I used to cut my arms going up and down not side to side cutting a new vein a night because I hate my arms with how veiny they are. I thought if I cut them open they would shrink and I wouldn’t have to look at them anymore. I was wrong they are still large and in your face like fucking wrinkled shirts. I haven’t cut in years. My arm veins, arm hair, leg hair, facial hair, and my genitals cause me extreme Gender Dysphoria daily making me just want to hide away and die. Body hair for me right now is the biggest struggle as it seems to be getting thicker by the day and every time I shave I see brand new hairs that came from nowhere.

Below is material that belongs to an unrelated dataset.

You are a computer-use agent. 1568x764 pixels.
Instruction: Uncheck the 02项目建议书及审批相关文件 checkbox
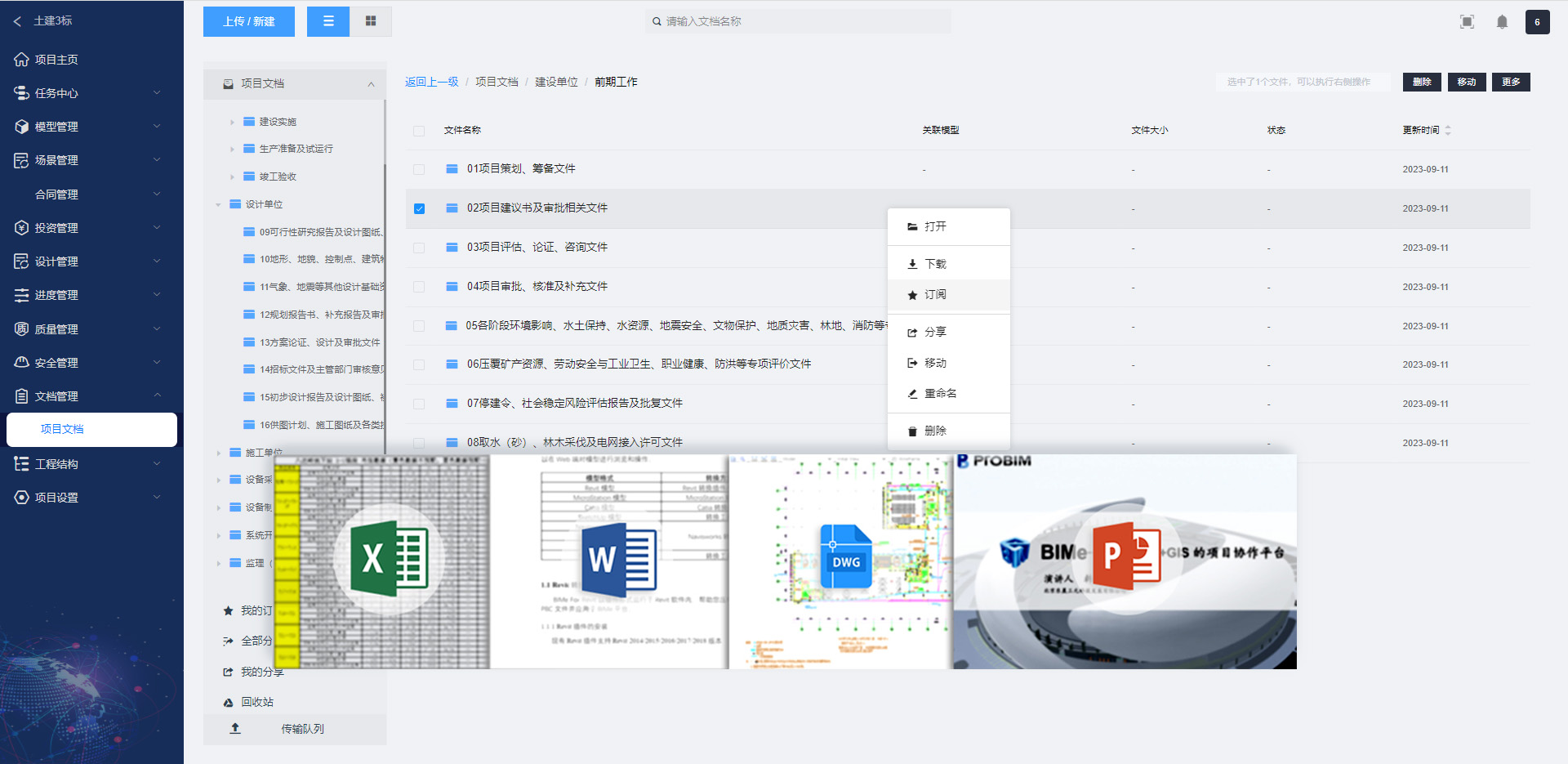(419, 208)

It’s days like today when I regret coming out, it was easier living a lie in this shit society than live in truth and have the outer struggle just as much of the inner struggle. I try and work on the inner struggle but fuck I have been inside my entire life and I want to be free to be out. I wish I lived in a city where no one gives a shit what I wear, no one gives a shit if I tan in the backyard in my bikini, no one gives a shit if my nails are painted, and no one gives a shit that I have makeup on my face. All of the above are already on the inside ready to come out but why do I get pushed back in the fucking cage?

Gender Dysphoria sucks and it is painful. Maybe soon I’ll be able to move to that city (Mecca) and feel free enough to let my insides out, I just don’t feel safe in Tyler, Tx and I fucking hate that.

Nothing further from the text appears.